Friedel served in a distinguished manner from the German point of view, throughout the conflict. He did not talk much about his service, but he did mention several large battles to this author, when pressed for details later in his life. One instance that stuck out was the horror tale of how, in the heat of battle, one’s emotions can be so altered by the adrenaline onrush, that one forgets one’s principles. Thus, as he was leading a charge as a lieutenant with his sergeant, they passed a wounded French soldier lying on his back, clearly wounded and terrified, asking for mercy.
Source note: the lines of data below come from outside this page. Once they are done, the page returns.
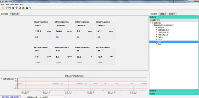This screenshot has width=199, height=98.
Task: Toggle the 二氧化硫[SO2] chart legend marker
Action: 2,79
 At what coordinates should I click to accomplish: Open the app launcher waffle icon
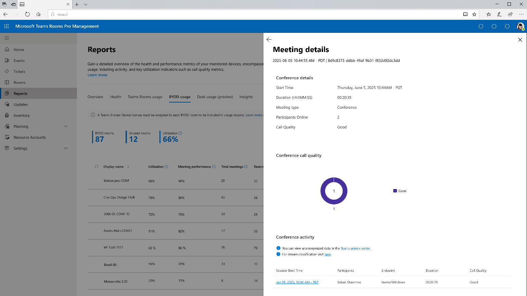(x=7, y=26)
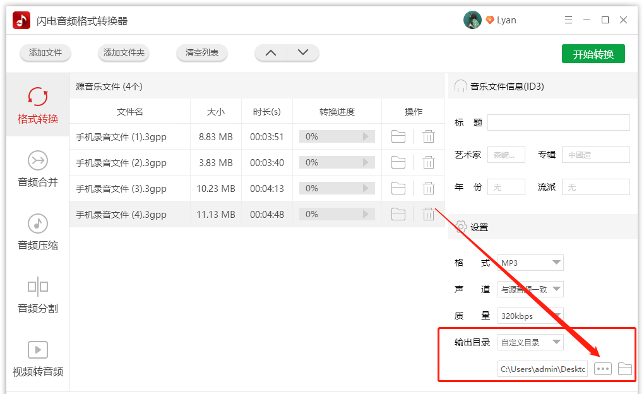Open folder location for 手机录音文件 (1).3gpp
Screen dimensions: 644x394
(398, 136)
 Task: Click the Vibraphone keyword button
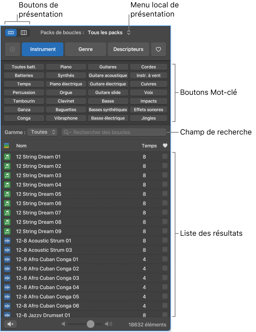click(66, 118)
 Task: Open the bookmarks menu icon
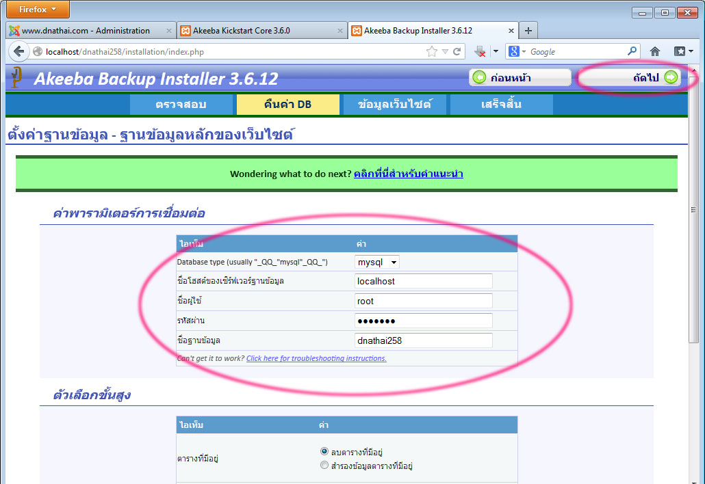680,51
The sergeant asked Friedel what he should do and the running response came: “Kill him!”. But the sergeant had better sense and questioned Friedel: “Do you really mean that, Herr Doctor?” It brought Friedel to his senses. He liked to tell this to show the horrors of the trench warfare of the conflict.
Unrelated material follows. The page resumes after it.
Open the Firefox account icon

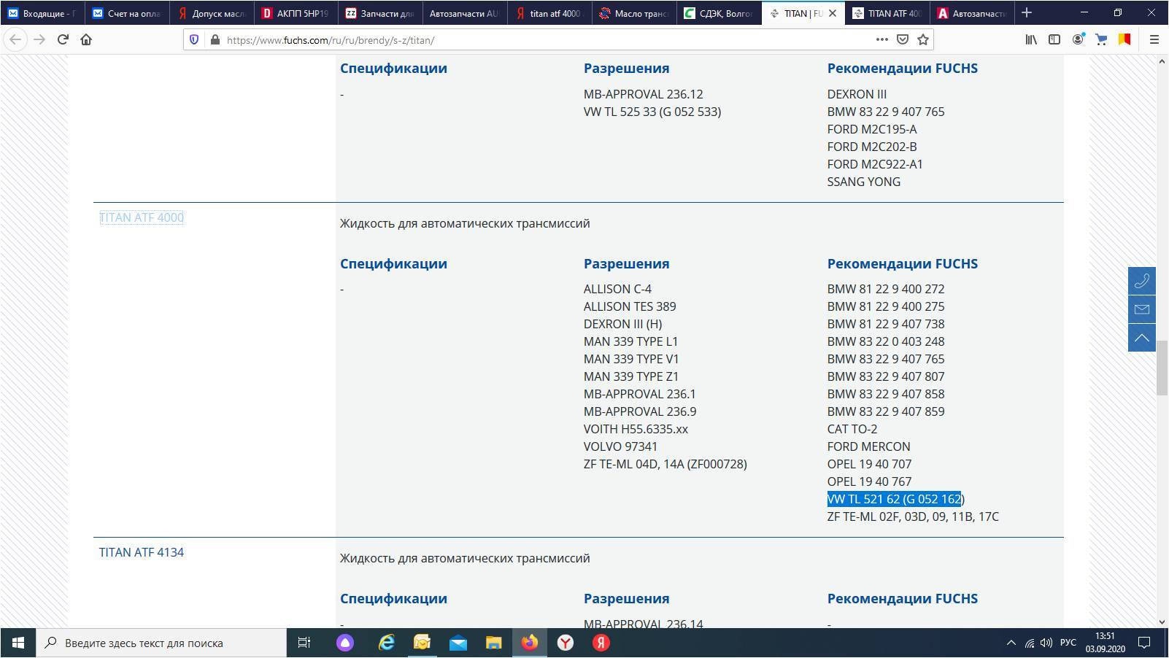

Friedel served continuously during the War, was wounded several times, including a fairly serious head wound, and was decorated several times for valor. During the summer of 1917 both Friedel and his friend, Wolf Lieschke, who served as a doctor and contacted typhus while in service, managed to “get away” on a recovery furlough at the island Hiddensee. Wolf had since married. Gertrud joined the travelers, chaperoned by Friedel’s two sisters – Mieze and Dora – and Mieze’s husband, Dr. Richard Bieber, a lawyer (Justizrat) . The get together was reprised in 1918 when Mieze assisted in the birth of Wolf’s daughter Eva and Friedel, of course, stood in as godfather to the child. Thus a long-lasting friendship between the two families resulted.

 

The Nazi Years

In spite of the fact that he was wounded 5 times during frontline service for the duration of World War I, Friedel wanted to remain in the armed services of Germany after the end of the conflict. He briefly continued to be a member of the small German military, but was disappointed in the role the military began to play in post-war German politics and consequently decided to finish his studies in Jura (law) first begun in 1911.  By 1922 he was ready to join his uncle Richard Bieber in the law firm in Berlin and began to build an excellent reputation as a lawyer. By the year 1928 he was able to start building a practice of his own.
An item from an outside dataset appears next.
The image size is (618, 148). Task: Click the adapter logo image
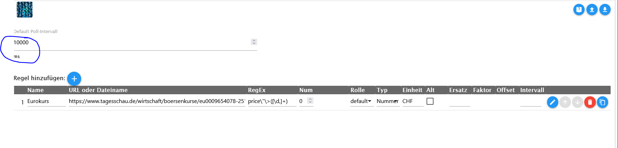[x=25, y=10]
All seemed to be going well until, in 1934 he was sentenced to 2 years in prison for mishandling funds of his firm. According to the court records, cited in some detail by Hilde Schramm in her book about Dora Lux, Friedel appeared to have an inherent problem with answering demands for information from official court sources. With the help of famiy members and also his old friend, Wolf Lieschke, he was able to make full restitution of the moneys, but when he was discharge in 1936, he was broke. He had lost his license to practice law and since by this time the National Socialist government had begun to earnestly prevent Jews from being in the law profession, he decided not to take the chance to ask for re-instatement, fearing that his Jewish background might be uncovered.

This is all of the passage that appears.